Учить тихого, вдумчивого и способного ребенка правилам русского правописания, читать с ним великих авторов – и при этом знать, что учишь его совершенно напрасно, потому что ребенок этот через пять лет все равно умрет, – было испытанием сердца и совести. «По крайней мере, теперь я точно знаю, что и то, и другое у меня есть», – думала иногда Женя, провожаемая после урока домой Игнатом. Он поднимался к ней на седьмой этаж и застревал надолго, философствуя и отдыхая душой, – так что суровая его сестра Ариадна в глухо повязанном белом платке и мышастом платье до щиколоток – встречала ее всегда с каменным выражением своего красивого, но испорченного нарочитой бесстрастностью лица. «Если начать ходить в церковь – то вскоре станешь такой же, как она…» – с содроганием подумала однажды Женя, и самая мысль о церковной службе стала с тех пор ужасна. Игнат сам ходил, но ее не заманивал, раз только вскользь посетовал – мол, жалко, что не бываете, – а вот то, что больную Машу таскал раз в неделю и заставлял выстаивать всю службу, – этого она ему простить не могла. Три года смотрела на это, стиснув зубы, и ей казалось, что если у ребенка и будет рецидив, – так это после какого-нибудь церковного праздника, но Игнат такие предположения обрывал с неожиданной суровостью:
– Рецидив случится, если я ее туда водить перестану.

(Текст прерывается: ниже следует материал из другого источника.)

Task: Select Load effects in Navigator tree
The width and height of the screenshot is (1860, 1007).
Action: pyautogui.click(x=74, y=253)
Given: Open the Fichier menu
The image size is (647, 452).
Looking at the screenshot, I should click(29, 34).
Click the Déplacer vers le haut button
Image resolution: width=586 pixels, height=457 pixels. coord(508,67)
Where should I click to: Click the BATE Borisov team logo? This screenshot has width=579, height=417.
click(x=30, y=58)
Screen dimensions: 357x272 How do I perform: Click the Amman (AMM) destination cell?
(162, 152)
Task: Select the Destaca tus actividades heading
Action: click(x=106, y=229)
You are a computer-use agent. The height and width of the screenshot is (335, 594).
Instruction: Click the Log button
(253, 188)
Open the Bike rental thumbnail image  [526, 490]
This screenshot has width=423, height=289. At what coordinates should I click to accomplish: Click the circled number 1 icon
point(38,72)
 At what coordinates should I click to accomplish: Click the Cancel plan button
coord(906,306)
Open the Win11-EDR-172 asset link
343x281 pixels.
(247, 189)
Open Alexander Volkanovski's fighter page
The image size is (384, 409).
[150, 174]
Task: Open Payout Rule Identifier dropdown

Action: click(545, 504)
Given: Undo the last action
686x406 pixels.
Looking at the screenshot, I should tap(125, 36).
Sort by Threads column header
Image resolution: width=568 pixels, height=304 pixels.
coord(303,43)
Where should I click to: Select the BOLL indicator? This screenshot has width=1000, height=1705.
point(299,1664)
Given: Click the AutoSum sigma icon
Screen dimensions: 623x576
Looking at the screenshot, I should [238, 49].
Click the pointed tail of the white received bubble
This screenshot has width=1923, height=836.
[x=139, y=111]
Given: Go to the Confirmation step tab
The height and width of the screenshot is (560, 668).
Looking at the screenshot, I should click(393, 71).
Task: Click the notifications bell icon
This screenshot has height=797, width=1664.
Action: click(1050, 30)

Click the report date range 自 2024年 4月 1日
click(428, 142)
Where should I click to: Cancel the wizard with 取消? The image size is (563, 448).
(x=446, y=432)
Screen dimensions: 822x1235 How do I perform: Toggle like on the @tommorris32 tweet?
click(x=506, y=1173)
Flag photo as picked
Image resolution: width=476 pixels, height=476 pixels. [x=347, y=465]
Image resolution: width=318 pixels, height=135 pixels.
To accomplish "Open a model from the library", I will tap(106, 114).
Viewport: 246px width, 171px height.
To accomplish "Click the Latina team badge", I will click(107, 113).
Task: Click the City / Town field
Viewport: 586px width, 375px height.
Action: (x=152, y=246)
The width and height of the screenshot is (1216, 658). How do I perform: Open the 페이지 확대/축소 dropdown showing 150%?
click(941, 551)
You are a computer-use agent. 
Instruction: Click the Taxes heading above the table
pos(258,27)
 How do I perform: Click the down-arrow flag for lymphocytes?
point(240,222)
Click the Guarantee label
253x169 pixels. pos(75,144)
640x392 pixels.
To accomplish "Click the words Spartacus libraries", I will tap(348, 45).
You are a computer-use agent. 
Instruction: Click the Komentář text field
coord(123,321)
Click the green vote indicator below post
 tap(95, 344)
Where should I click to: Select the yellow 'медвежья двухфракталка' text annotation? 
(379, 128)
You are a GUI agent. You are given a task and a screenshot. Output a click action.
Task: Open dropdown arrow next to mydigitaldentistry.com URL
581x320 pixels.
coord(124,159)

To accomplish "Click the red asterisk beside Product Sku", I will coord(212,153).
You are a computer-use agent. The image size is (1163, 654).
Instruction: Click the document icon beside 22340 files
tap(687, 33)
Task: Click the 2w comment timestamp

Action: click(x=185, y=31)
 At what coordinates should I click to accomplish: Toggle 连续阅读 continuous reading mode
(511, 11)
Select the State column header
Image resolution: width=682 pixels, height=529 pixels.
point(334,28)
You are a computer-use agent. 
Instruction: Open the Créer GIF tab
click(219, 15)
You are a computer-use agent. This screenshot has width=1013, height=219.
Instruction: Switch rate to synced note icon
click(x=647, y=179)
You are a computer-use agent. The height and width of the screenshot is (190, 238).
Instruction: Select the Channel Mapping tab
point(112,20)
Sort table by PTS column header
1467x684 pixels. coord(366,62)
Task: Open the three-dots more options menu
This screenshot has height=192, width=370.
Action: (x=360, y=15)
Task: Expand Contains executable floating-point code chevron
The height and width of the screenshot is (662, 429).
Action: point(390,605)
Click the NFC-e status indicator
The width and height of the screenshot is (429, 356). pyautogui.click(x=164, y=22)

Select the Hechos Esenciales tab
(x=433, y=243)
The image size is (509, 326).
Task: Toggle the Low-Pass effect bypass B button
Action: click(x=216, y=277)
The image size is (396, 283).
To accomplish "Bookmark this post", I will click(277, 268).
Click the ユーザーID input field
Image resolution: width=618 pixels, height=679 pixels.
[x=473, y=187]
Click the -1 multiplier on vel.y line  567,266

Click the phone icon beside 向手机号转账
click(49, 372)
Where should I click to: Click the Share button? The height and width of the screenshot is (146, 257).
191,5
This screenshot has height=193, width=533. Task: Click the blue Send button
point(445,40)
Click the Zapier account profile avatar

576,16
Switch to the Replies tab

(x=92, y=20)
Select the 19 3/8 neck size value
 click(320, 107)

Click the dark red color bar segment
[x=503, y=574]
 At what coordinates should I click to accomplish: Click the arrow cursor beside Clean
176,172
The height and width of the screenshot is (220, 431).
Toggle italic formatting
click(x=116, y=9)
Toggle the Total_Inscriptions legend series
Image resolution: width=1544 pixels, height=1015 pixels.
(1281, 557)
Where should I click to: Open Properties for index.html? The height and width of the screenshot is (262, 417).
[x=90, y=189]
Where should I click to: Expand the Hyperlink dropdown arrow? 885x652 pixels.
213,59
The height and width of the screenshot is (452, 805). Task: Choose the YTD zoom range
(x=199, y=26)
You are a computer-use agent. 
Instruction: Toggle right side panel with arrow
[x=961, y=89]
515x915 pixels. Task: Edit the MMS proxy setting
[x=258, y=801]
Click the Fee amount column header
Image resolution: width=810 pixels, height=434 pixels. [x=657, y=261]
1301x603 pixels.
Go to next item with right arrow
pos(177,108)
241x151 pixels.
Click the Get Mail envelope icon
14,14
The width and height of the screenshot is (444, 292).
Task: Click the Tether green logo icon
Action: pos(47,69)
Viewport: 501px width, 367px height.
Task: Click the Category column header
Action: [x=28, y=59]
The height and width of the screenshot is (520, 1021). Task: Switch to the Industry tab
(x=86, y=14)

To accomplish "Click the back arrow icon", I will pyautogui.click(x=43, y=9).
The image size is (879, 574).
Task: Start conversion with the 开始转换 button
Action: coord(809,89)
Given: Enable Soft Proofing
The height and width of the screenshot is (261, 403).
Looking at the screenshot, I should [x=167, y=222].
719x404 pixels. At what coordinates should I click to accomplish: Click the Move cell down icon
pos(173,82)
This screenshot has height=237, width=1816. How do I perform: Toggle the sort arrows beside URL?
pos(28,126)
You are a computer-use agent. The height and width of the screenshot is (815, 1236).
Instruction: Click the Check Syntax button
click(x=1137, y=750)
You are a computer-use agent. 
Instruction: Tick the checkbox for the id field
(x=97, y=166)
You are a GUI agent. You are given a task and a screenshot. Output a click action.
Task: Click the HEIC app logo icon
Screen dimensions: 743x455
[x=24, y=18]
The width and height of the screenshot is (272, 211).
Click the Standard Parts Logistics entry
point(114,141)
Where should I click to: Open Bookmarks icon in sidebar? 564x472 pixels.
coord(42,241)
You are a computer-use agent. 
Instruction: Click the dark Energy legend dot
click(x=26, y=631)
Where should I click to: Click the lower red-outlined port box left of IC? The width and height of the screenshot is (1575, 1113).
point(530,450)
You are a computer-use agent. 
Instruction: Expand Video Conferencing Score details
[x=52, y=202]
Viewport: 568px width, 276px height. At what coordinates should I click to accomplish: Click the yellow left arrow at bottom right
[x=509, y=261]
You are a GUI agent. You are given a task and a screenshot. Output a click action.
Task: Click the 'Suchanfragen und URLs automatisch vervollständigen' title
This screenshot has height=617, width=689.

– Сделаете из нее вторую Ариадну, – пригрозила она однажды своему другу – а он в ответ улыбнулся:
– Никогда! – и достал свой мобильник: – Маша? Я тут у тети Жени, и она думает… Неважно, что она думает, но можно я ей покажу? Сегодняшнее, про кузнечика… Спасибо…
Он значительно взглянул на Женю:
– Она давно вам хотела сказать, но стеснялась… Маша у меня, видите ли, стихи пишет… Боялась вам показывать – думала, вы же специалист, раскритикуете еще…
– Про кузнечика, который сидел в траве? В тринадцать лет уже можно и покончить с ботаникой и зоологией… По крайней мере, в поэзии… – пошутила Женя.
– Да, про кузнечика, именно про него… – странно посмотрел на нее Игнат, доставая из нагрудного кармана маленький блокнотик. – Я сюда записываю те, что она мне разрешает. Вот послушайте:
Женя начала слушать стоя, прислонившись бедром к светлому икеевскому комодику, и заранее придала своему лицу умиленное выражение, как всегда это делала, готовясь реагировать на непосредственное детское творчество, но, когда Игнат закончил читать, вдруг обнаружила себя сидящей на скамеечке для ног и полностью забывшей все русские слова. Наконец, она проговорила:
– Но вы же – правили? Редактировали? Ребенок же не мог сам…
– Ни единой запятой я ей не исправил. Но она, видите ли, в церковь ходит… – словно с некоторой даже досадой ответил Игнат.
– И вы хотели бы, чтобы я тоже ходила? – набравшись смелости, ляпнула Женя напрямик. – Скажите, вам нужно, чтобы я туда ходила?
– Это вам нужно, – серьезно посмотрел он ей в глаза.
– А вам? – настаивала она, не отводя взгляда – и он опустил свой:
– Я просто этого очень желал бы… Ведь три года прошло…
Он не договорил, но Женя знала, о чем он: когда пройдет пять лет ремиссии, это будет означать, что Маша, скорей всего, выздоровела. И тогда обет может считать выполненным, а Игната – свободным… Но ведь Маша умрет, не прожив этих пяти лет, – вот в чем все дело, а он об этом не знает и надеется на лучшее… Выходит, она и в этой жизни, как в той, его потеряет?!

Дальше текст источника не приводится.